Dickie V has cancer. He turned to sports for what the doctors, the chemotherapy, the regimen of pills and tests and medical charts can’t provide. Happiness. Diversion.

“The medicine of basketball,’’ he said at one point on the telecast.

Isn’t that it? Doesn’t what surrounds our games often tell more of their impact than what’s in them?

A Dolphins fan from Illinois was buried with a Dan Marino jersey this year for the happiness the former quarterback brought to his life. A 9-year-old in Utah suffering himself from brain cancer asked to put NFL quarterback Tom Brady’s highlight video on for inspiration at the hospital.

The Utah fan then visited a Tampa Bay game, healthy and waving the sign, “Tom Brady Helped Me Beat Cancer.” Brady came over, shook his hand, the boy crying.

“He was the one inspiring me,” Brady later said.

That’s the tonic of sports even amid the at-times toxic reactions to scores. Just look at this week. Here are everyday moments, like the annual turkeys passed out by teams. Coach Brian Flores wears a T-shirt of Ladder 118, the Brooklyn firefighters his uncle worked with who lost eight first responders in the 9-11 tragedy.

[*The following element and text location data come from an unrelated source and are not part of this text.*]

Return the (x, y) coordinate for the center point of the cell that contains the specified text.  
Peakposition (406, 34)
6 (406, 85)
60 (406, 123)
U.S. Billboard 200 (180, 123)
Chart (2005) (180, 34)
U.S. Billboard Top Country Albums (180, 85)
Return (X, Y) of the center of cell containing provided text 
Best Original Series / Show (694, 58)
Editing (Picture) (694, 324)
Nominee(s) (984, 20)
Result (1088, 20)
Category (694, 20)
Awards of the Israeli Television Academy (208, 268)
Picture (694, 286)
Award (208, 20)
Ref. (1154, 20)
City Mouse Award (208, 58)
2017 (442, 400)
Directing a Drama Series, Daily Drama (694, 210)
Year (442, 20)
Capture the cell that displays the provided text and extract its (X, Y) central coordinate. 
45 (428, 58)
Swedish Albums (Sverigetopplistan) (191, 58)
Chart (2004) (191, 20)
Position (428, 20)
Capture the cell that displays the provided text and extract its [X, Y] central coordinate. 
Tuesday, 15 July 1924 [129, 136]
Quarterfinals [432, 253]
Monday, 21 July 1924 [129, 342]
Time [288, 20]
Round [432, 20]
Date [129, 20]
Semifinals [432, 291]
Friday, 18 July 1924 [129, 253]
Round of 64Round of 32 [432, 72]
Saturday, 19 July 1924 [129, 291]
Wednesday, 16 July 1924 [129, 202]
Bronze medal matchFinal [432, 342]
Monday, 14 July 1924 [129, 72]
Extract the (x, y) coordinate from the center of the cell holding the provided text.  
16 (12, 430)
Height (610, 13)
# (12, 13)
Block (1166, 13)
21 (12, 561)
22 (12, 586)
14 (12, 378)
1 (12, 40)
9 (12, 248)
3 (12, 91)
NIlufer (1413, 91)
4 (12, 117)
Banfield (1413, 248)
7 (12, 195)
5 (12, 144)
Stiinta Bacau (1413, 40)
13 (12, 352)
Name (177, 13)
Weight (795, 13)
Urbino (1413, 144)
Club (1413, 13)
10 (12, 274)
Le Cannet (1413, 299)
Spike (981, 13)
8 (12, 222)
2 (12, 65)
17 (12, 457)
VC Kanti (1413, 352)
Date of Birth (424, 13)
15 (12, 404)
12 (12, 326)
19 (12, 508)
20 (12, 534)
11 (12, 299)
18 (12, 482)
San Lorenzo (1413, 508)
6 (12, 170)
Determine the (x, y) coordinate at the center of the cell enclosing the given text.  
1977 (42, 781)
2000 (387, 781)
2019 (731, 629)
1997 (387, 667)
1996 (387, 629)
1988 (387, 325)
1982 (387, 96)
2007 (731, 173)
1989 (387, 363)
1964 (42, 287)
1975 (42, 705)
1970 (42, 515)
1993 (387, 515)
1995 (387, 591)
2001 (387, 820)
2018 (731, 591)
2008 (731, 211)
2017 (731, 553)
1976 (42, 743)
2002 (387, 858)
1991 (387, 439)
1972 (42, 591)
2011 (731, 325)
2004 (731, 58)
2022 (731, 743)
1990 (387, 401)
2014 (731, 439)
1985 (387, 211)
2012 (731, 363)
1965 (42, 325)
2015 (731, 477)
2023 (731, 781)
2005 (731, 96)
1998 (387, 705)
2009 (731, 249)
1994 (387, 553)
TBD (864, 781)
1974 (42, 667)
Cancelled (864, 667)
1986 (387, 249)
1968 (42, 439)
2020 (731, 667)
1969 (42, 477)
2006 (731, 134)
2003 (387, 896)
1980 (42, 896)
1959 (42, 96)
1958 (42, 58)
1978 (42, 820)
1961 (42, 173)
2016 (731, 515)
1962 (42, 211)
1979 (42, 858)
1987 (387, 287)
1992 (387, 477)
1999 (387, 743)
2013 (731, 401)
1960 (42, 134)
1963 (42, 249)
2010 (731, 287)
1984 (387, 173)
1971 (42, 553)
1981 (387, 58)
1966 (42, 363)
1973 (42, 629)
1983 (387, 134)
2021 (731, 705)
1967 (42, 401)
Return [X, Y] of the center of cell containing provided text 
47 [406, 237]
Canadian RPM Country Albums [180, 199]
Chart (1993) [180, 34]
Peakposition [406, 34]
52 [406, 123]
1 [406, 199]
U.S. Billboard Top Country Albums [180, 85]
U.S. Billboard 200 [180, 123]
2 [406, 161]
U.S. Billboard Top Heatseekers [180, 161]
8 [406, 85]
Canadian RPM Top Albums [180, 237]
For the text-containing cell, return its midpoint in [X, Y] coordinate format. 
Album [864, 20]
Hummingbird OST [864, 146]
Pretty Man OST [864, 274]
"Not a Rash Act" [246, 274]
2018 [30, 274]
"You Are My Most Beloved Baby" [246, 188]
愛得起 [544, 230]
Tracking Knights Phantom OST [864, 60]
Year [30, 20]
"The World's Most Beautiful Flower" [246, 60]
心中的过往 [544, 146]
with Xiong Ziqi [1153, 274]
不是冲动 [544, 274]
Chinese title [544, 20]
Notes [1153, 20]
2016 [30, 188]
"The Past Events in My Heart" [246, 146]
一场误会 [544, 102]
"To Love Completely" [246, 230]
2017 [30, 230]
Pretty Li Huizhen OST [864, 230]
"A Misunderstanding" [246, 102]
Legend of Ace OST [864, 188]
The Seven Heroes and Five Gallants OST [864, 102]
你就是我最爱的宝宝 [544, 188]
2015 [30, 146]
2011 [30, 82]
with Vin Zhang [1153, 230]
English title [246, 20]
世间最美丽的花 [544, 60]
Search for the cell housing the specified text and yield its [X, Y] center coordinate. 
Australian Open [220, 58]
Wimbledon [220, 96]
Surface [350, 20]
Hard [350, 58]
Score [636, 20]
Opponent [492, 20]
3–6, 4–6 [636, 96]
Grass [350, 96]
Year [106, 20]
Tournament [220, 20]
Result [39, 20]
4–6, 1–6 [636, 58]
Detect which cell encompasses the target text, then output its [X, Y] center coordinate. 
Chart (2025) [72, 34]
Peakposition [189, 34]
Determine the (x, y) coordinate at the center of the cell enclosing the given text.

Dolphins receiver Albert Wilson will host several low-income youth at Sunday’s game as part of his ongoing link to his life. His parents were imprisoned. He lived in foster homes. He moved in with the family of a high-school teammate and navigated small-school Georgia State to the NFL.

“I did it and want to show others they can succeed, too,’’ he once said.